The data below holds the lines to copy: everything from the line containing "Task: Click the search" to the line containing "This screenshot has width=1194, height=571.", both ends included, set down exactly.
········
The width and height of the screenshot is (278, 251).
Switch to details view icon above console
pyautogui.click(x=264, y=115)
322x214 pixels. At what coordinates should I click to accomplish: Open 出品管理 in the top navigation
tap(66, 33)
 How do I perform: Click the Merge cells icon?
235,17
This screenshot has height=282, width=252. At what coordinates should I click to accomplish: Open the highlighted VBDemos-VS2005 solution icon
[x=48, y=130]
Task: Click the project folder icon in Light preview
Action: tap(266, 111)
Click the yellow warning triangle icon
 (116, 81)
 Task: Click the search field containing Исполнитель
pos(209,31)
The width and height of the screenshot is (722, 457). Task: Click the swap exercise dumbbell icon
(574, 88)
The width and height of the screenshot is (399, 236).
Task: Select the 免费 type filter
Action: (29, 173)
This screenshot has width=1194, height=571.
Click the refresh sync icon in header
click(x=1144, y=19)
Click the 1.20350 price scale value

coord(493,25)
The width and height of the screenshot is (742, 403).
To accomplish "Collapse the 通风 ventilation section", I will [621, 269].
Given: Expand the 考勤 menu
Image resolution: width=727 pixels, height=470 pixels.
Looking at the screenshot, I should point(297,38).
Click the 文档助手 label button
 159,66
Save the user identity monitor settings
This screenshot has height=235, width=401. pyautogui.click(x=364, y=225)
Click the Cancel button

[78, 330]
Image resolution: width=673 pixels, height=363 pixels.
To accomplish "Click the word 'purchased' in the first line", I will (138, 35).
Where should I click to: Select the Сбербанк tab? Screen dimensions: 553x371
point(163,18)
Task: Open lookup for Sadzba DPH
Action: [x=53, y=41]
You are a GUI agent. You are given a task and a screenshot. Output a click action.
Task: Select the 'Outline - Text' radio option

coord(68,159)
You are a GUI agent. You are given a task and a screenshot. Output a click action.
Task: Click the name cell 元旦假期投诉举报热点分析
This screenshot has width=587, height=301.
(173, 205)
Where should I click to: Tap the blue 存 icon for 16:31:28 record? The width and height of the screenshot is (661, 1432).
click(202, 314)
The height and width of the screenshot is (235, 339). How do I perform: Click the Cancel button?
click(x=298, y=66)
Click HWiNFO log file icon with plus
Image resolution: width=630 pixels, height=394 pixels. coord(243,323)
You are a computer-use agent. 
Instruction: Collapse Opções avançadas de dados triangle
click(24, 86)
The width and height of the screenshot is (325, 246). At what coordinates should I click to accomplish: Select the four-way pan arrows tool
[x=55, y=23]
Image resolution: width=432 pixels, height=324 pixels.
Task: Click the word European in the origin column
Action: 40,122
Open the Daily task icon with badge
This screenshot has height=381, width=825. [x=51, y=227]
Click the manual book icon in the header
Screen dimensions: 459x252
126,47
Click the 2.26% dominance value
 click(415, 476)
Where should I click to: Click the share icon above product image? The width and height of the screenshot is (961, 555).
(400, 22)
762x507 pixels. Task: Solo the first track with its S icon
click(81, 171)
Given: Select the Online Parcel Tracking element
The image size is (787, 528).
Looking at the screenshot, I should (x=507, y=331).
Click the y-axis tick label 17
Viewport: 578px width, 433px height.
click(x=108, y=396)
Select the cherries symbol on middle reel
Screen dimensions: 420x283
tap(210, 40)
········
Your response -
 Task: Click the search field containing Исполнитель
pos(209,31)
The width and height of the screenshot is (722, 457). Task: Click the swap exercise dumbbell icon
(574, 88)
The width and height of the screenshot is (399, 236).
Task: Select the 免费 type filter
Action: (29, 173)
This screenshot has width=1194, height=571.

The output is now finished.